With all of this evidence supporting the effectiveness of storytelling, why do we use them so infrequently to communicate? Why do so many of us leap into our PowerPoint presentations replete with data, research, facts, and figures and then watch the faces glaze over as this presentation blends with three others the audience sat through that day?

Many people have told us, “I’m just not good at telling stories” or “I just don’t have any good stories to tell.” Nonsense. Every human life is full of interesting stuff. As many of you read this, several interesting things have already happened on the drive to work, in a conversation with your partner, as you walked to the office. From the knock, knock joke your five-year-old told you over breakfast to the inspiring and life-changing efforts of your team to develop an entirely new and exciting product, stories from your everyday life can contain universal themes relevant to your organization’s or clients’ key issues. Why not leverage the archetypal nature of stories by creating a catalog of some of the significant moments in your personal and business life as a resource to draw on when planning any meeting, conversation, or presentation?

What follows is a process we use to coach our clients on how to identify, refine, and tell a good story in the context of business. We hope that by following these steps you’ll discover stories from your life that you can use to further your business or organizational goals. At a minimum we hope that just taking the time to reflect on life will prove to be an enlightening exercise and prove that you’ve got some darned interesting stories to tell.

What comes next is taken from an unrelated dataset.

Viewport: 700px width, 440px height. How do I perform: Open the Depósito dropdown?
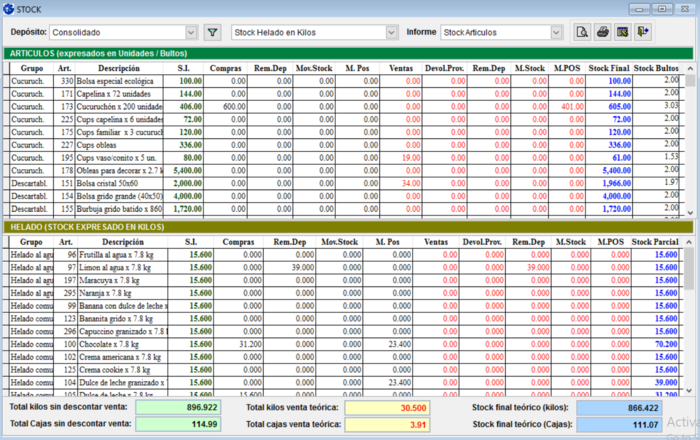pos(191,32)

I’ll start by sharing a story I’ve told in a business setting a number of times. Then we’ll tackle the issue of how to identify and remember stories that can be valuable in a business context. Once you’ve started to collect your stories, we will share some ideas about how to categorize them into types of stories that make specific points. A minister we know, for instance, has a filing cabinet with a range of topics for future sermons. He will often drop a scrap of paper with a simple topic like “Leaving your turn signal on” into a folder for future sermons, which are always illustrated with wonderful stories.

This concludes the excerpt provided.